2007: Xi Jinping catapulted to the Standing Committee at the 17th party congress and was anointed heir apparent.

August 2008: Beijing hosted the Summer Olympics. Rioting erupted in Tibet on March 10 that year, but calls for an Olympic boycott were dashed after a deadly earthquake killed almost 70,000 people in the south-western province of Sichuan on May 12.

July 5, 2009: Anti-Chinese rioting broke out in Urumqi, regional capital of Xinjiang, killing almost 200 people and wounding more than 1,700, mostly Han Chinese. A string of terrorist attacks in other parts of China prompted Beijing to declare war on terrorism, separatism and religious extremism. The West accused China of incarcerating up to one million ethnic Uighur Muslims since 2017, but Beijing denied the accusations, insisting that an unspecified number of Uighur underwent vocational training.

2009: China began building artificial islands in the disputed South China Sea and has been accused of militarising the region.

2010: The country overtook Japan as the world’s second biggest economy.

2012: China launched its first aircraft carrier Liaoning. Its second aircraft carrier Shandong, the first domestically built, was commissioned in 2017

2012: Xi took over the top job in the party and the military from Hu Jintao and assumed the presidency the following year. As president, Xi launched the most sweeping crackdown on corruption since 1949.

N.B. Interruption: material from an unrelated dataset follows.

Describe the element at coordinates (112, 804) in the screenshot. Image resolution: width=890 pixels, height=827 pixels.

2015: He eased the one-child policy introduced by Deng in 1980 due to an ageing population. Married couples are now allowed three children.

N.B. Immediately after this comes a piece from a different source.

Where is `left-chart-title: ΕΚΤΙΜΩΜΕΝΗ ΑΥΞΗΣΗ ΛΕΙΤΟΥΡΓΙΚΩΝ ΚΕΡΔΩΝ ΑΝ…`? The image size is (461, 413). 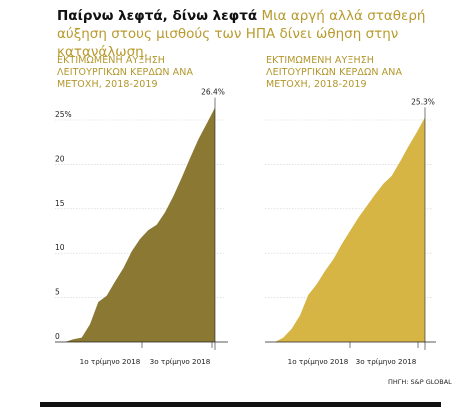 left-chart-title: ΕΚΤΙΜΩΜΕΝΗ ΑΥΞΗΣΗ ΛΕΙΤΟΥΡΓΙΚΩΝ ΚΕΡΔΩΝ ΑΝ… is located at coordinates (126, 72).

November 2015: President Xi, who doubles as CCP general-secretary, met Taiwan President and KMT Chairman Ma Ying-jeou in Singapore – the highest level meeting between the two parties since 1949. Xi has stonewalled Ma’s successor, President Tsai Ing-wen of the pro-independence Democratic Progressive Party.

2017: Xi began his second five-year term as party and military chief. Parliament amended the constitution the following year, scrapping the two-term limit on the presidency.

2018: US President Donald Trump plunged Sino-US relations to their lowest ebb since normalisation in 1979 amid a trade and tech, and ideological war.

January 2019: President Xi declared that Taiwan “must be and will be” reunified with the motherland. He did not spell out a timetable.

December 2019: Covid-19 pandemic outbreak. China has virtually contained the contagion after fumbling at the outset. It has been accused of resorting to extreme measures, including a lockdown of an entire province with a population of almost 60 million.

2020: China’s parliament railroaded the draconian National Security Law for Hong Kong after months of rioting in the city in 2019.

February 2021: Xi declared “complete victory” over rural poverty.

July 1, 2021: The CCP marks its centenary.